- A new study in
Nature Communicationslooked at people who were exposed to the coronavirus early on during the pandemic.
- They found people with certain T-cells appeared less likely to develop COVID-19.
- These T-cells are likely made after a person develops the common cold.
People who have recovered from the common cold may be significantly less likely to develop COVID-19, according to a new study.
The study was published January 10 in
They found people, who had certain types of T-cells that were likely created after having a common cold, were less likely to develop COVID-19.
“Findings of the study suggest that the immune response spurred by prior exposure to common cold viruses may protect against COVID-19,” Dr. Robert Glatter, an emergency physician at Lenox Hill Hospital in New York, told Healthline.
Researchers believe these findings could provide the “blueprint” for a universal vaccine that might prevent infection from current and future variants.
Researchers at Imperial College, London began the study in September 2020 when most of the U.K. hadn’t been infected, or vaccinated, against COVID-19.
The study included 52 people who lived with someone experiencing a PCR-confirmed infection. Participants were given PCR tests at the start, and then 4 and 7 days later, to find out if they also became infected.
All participants provided blood samples within 1 to 6 days of exposure. This enabled scientists to analyze existing levels of immune system T-cells produced from a previous cold, which also recognized proteins in the pandemic virus.
The study findings indicate that participants who didn’t develop COVID-19 from exposure had higher levels of certain T-cells compared with the 26 who did. According to researchers, this is because those immune cells could target internal proteins of the virus, not just the spike protein on its surface.
According to researchers, COVID-19’s internal proteins are much less subject to the mutations that create new variants.
“The spike protein is under intense immune pressure from vaccine-induced antibody, which drives evolution of vaccine escape mutants,” Professor Ajit Lalvani, the senior author of the study, said in a statement.
“In contrast, the internal proteins targeted by the protective T-cells we identified mutate much less,” he added.
Dr.
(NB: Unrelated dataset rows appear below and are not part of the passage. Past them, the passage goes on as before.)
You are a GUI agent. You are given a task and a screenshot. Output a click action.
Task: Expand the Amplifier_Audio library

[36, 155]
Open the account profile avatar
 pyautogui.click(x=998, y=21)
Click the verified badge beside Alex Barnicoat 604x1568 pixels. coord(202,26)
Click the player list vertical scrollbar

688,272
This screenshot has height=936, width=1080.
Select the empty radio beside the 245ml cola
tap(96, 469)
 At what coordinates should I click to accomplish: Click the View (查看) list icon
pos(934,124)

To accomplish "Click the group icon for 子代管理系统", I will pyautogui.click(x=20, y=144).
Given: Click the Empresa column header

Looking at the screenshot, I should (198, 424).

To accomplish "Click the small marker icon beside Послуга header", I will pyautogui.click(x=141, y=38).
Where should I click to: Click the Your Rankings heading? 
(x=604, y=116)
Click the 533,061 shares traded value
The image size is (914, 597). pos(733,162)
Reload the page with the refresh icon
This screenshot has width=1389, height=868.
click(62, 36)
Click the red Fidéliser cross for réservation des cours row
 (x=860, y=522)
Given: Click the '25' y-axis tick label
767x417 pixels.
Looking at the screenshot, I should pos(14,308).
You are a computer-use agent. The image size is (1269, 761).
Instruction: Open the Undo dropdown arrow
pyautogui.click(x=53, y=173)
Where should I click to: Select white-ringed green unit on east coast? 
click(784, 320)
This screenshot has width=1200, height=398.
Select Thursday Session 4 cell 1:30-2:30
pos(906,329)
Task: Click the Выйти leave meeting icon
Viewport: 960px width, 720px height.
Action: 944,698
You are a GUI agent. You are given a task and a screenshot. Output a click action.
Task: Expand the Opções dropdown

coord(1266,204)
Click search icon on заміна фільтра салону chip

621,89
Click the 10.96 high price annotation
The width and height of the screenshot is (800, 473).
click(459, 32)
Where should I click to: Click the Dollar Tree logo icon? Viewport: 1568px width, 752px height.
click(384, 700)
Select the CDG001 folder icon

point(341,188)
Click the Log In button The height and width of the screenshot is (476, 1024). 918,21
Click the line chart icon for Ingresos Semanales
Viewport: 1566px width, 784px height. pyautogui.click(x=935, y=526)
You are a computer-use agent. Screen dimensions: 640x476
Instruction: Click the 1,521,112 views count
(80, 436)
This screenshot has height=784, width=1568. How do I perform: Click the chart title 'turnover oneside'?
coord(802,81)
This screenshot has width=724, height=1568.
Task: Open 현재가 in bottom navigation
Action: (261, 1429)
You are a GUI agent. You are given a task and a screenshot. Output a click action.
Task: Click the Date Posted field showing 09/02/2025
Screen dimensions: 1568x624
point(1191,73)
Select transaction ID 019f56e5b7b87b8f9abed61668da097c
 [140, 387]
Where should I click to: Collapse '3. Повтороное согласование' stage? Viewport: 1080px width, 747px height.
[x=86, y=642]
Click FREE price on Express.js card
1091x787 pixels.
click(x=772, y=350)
Eric Cioe-Pena, the director of global health at Staten Island University Hospital, said that T-cells are part of the immune system that produce cell-mediated immunity.
“[This] means that they can go to cells that have been infected by a virus and kill them before the virus has the ability to spread and continue to use the cells’ machinery to make more virus,” he explained.
He emphasized that this doesn’t help prevent infection, but does influence how sick someone becomes, and how quickly they recover.
The study authors said that currently available vaccines do not create an immune response to COVID-19 internal proteins, but that this research may impact how future vaccines are developed.
They also predict that, if used alongside spike protein-targeting vaccines, internal proteins offer a new vaccine target that could provide longer lasting protection. This is because T-cell responses last longer than antibody responses — which decrease within months of vaccination.
“In essence, development of a universal vaccine that creates a robust T-cell response across variants could reduce the necessity of ongoing boosters over the next several years,” Glatter explained.
According to Lalvani, new vaccines that include these “conserved, internal proteins” could induce a T-cell response that should “protect against current and future SARS-CoV-2 variants.”
“Our study provides the clearest evidence to date that T-cells induced by common cold coronaviruses play a protective role against SARS-CoV-2 infection. These T-cells provide protection by attacking proteins within the virus, rather than the spike protein on its surface,” Lalvani said in a statement.
However, this doesn’t mean that catching a cold is better protection than being vaccinated.
“It does not ensure absolute protection, since the immune response, and specifically T-cell production, among the population is variable and influenced by age and underlying medical conditions,” Glatter said.
“But it suggests that T-cells provide an additional and durable layer of protection — and lasting immunity against SARS-CoV-2,” he continued.
“I’m not sure this adds much that hasn’t already been thought of in the innovation column against COVID,” Cioe-Pena said.
He pointed out that, while this potentially provides new targets for pharmaceutical and vaccine therapy, he doesn’t think it’s going to change much about how we fight COVID-19.
“Rather, [it] is more of an explanation on why COVID appears to be less severe,” Cioe-Pena noted.
“I think it definitely puts people at ease or perhaps provides an explanation for why Omicron is less severe,” he added.
He admitted he’s “not sure it changes much about how we behave, but it is reassuring.”
New research finds that past exposure to the common cold could offer significant protection against developing COVID-19 from exposure.
Experts say that the immune response from a previous cold creates immune cells that target COVID-19’s internal proteins, rather than the surface “spikes.” This could lead to new, longer lasting vaccines.
They also say this doesn’t mean that catching a cold means you don’t need to get vaccinated, since the protection isn’t strong enough to prevent disease.